SamplingParams class

SamplingParams class#

class furiosa_llm.SamplingParams(*, n: int = 1, best_of: int | None = None, repetition_penalty: float = 1.0, temperature: float = 1.0, top_p: float = 1.0, top_k: int = -1, min_p: float = 0.0, use_beam_search: bool = False, length_penalty: float = 1.0, early_stopping: bool | str = False, max_tokens: int | None = 16, min_tokens: int = 0, logprobs: int | None = None, output_kind: RequestOutputKind = RequestOutputKind.CUMULATIVE)[source]#

Bases: object

Sampling parameters for text generation.

Parameters:

n – Number of output sequences to return for the given prompt.
best_of – Number of output sequences that are generated from the prompt. From these best_of sequences, the top n sequences are returned. best_of must be greater than or equal to n. This is treated as the beam width when use_beam_search is True. By default, best_of is set to n.
repetition_penalty – Float that penalizes new tokens based on whether they appear in the prompt and the generated text so far. Values > 1 encourage the model to use new tokens, while values < 1 encourage the model to repeat tokens.
temperature – Float that controls the randomness of the sampling. Lower values make the model more deterministic, while higher values make the model more random. Zero means greedy sampling.
top_p – Float that controls the cumulative probability of the top tokens to consider. Must be in (0, 1]. Set to 1 to consider all tokens.
top_k – Integer that controls the number of top tokens to consider. Set to -1 to consider all tokens.
min_p – Float that represents the minimum probability for a token to be considered, relative to the probability of the most likely token. Must be in [0, 1]. Set to 0 to disable this.
use_beam_search – Whether to use beam search instead of sampling.
length_penalty – Float that penalizes sequences based on their length. Used in beam search.
early_stopping – Controls the stopping condition for beam search. It accepts the following values: True, where the generation stops as soon as there are best_of complete candidates; False, where an heuristic is applied and the generation stops when is it very unlikely to find better candidates; “never”, where the beam search procedure only stops when there cannot be better candidates (canonical beam search algorithm).
max_tokens – Maximum number of tokens to generate per output sequence. If the value is None, it is capped to the maximum sequence length.
min_tokens – Minimum number of tokens to generate per output sequence before EOS or stop_token_ids can be generated
logprobs – Number of log probabilities to return per output token. When set to None, no probability is returned. If set to a non-None value, the result includes the log probabilities of the specified number of most likely tokens, as well as the chosen tokens. Note that the implementation follows the OpenAI API: The API will always return the log probability of the sampled token, so there may be up to logprobs+1 elements in the response.

Examples#

This section provides examples of how to use the token generation methods available in the SDK.

1. Basic Greedy Search#

SamplingParams(min_tokens=10, max_tokens=100)
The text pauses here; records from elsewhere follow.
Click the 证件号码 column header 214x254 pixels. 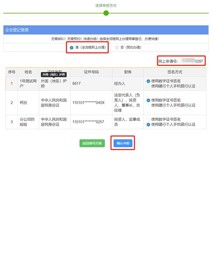click(91, 72)
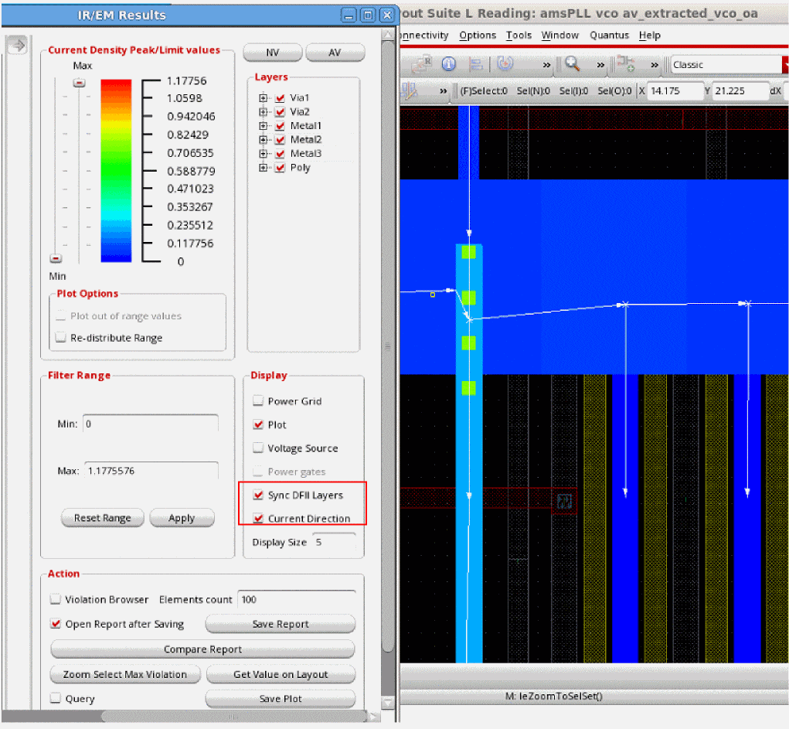The width and height of the screenshot is (789, 729).
Task: Expand the Via1 layer tree node
Action: [263, 98]
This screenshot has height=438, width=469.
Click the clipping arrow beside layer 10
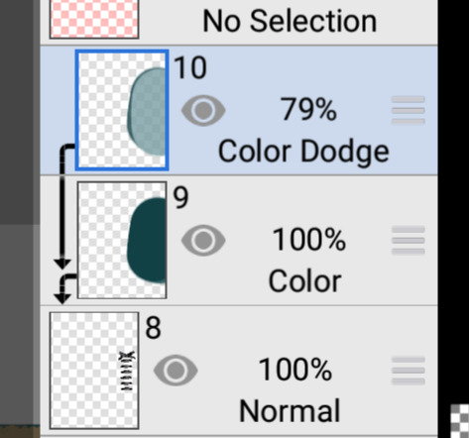pyautogui.click(x=64, y=206)
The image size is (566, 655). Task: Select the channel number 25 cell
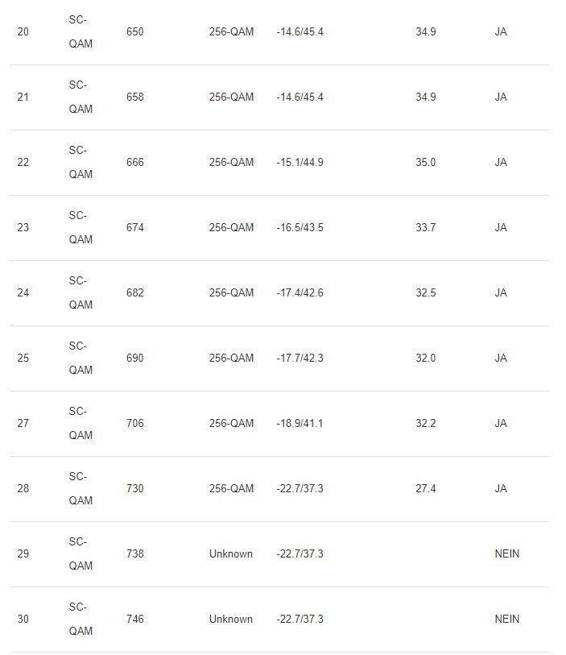(23, 358)
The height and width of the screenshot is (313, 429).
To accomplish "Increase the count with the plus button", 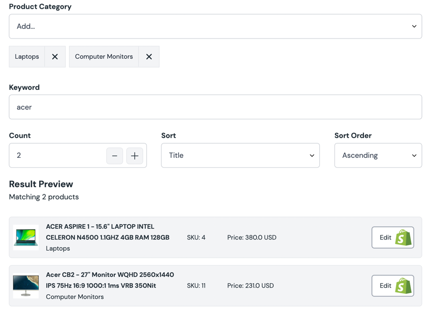I will click(135, 156).
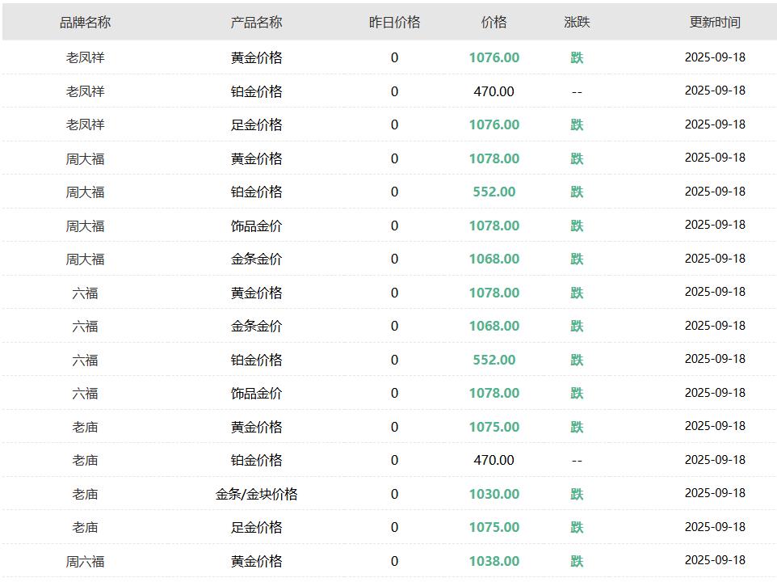Click 周六福 黄金价格 price 1038.00
The height and width of the screenshot is (582, 777).
(x=494, y=561)
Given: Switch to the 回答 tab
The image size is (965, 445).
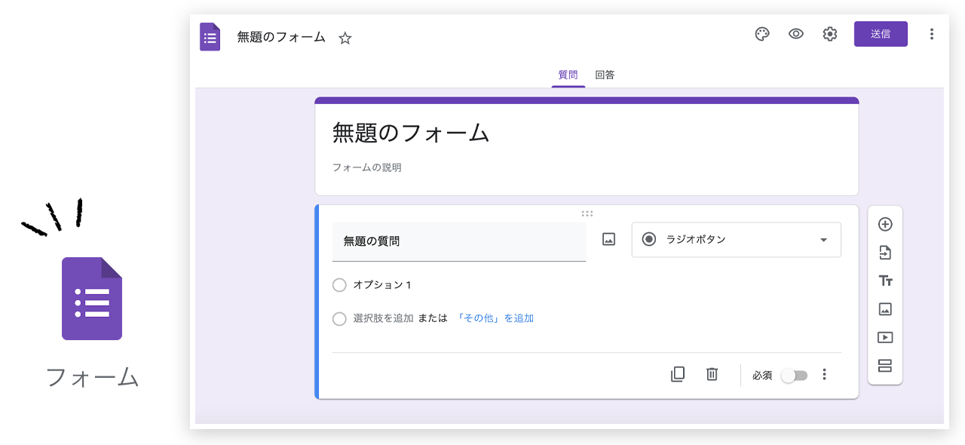Looking at the screenshot, I should [x=605, y=75].
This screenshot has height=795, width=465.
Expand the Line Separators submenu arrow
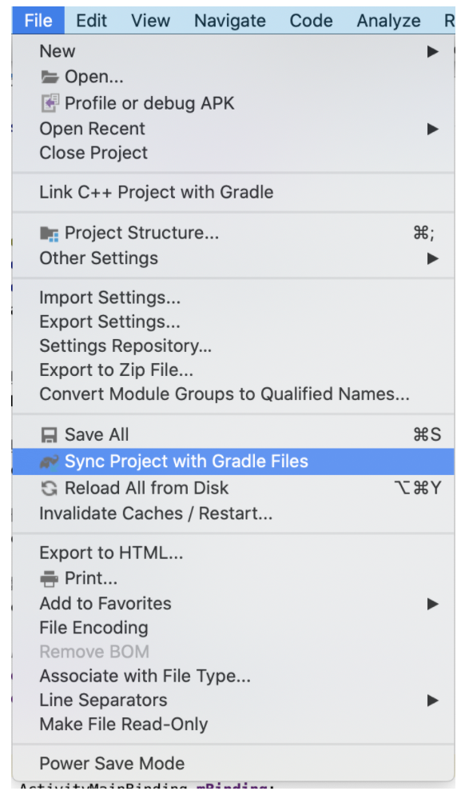pos(432,701)
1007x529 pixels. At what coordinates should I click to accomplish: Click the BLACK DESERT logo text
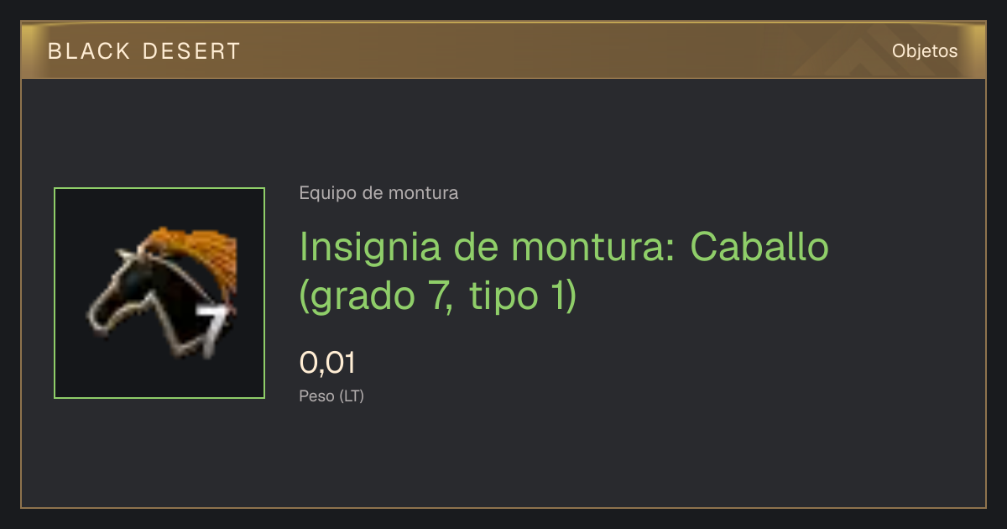click(x=144, y=51)
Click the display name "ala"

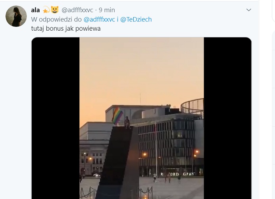(x=35, y=10)
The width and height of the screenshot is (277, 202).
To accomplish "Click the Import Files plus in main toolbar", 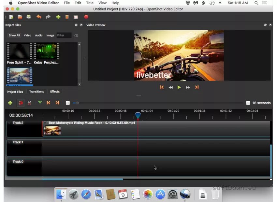I will pos(58,17).
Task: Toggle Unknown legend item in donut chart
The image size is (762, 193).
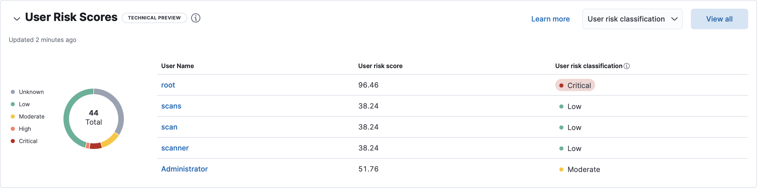Action: 31,92
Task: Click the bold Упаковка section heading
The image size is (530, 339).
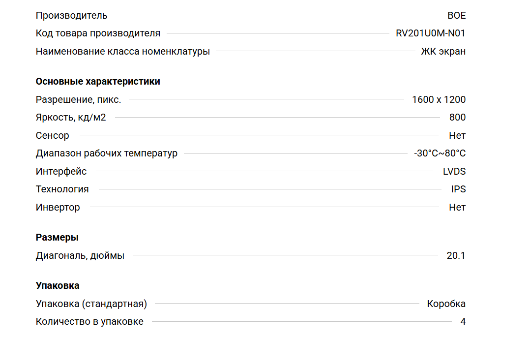Action: (58, 286)
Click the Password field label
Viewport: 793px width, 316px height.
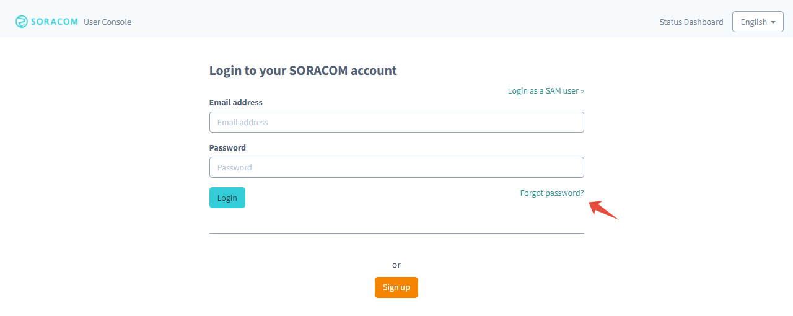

The Basic Greedy Search method generates a sequence of tokens, ensuring that at least min_tokens and up to max_tokens are produced.

Parameters:
- min_tokens: Minimum number of tokens to generate.
- max_tokens: Maximum number of tokens to generate.
Behavior:
- Generation may terminate before reaching max_tokens if an End Of Sequence (EOS) token is generated.
- The EOS token will not be generated before reaching the specified min_tokens.

2. Random Sampling with `top_p` / `top_k` Parameters#

SamplingParams(min_tokens=10, max_tokens=100, top_p=0.3, top_k=100)

This method uses random sampling techniques for token generation, allowing for diverse outputs.

Parameters:
- min_tokens: Minimum number of tokens to generate.
- max_tokens: Maximum number of tokens to generate.
- top_p: Cumulative probability for nucleus sampling.
- top_k: Number of highest probability tokens to consider.
Behavior:
- Each generation may yield different results, even with the same input text and parameters, enhancing variability.
- Generation may terminate before reaching max_tokens if an End Of Sequence (EOS) token is generated.
- The EOS token will not be generated before reaching the specified min_tokens.

3. Beam Search with `best_of` Beams#

SamplingParams(min_tokens=10, max_tokens=100, use_beam_search=True, best_of=4)

Beam Search enhances the generation process by exploring multiple sequences simultaneously.

Parameters:
- min_tokens: Minimum number of tokens to generate.
- max_tokens: Maximum number of tokens to generate.
- use_beam_search: Must be set to True to enable beam search.
- best_of: Number of beams to consider for generating the best output.
Behavior:
- The generation process explores multiple possible sequences to determine the best output.
- Generation may terminate before reaching max_tokens if the number of End Of Sequence (EOS) tokens generated across all beams reaches the best_of count.
- The EOS token will not be generated before reaching the specified min_tokens.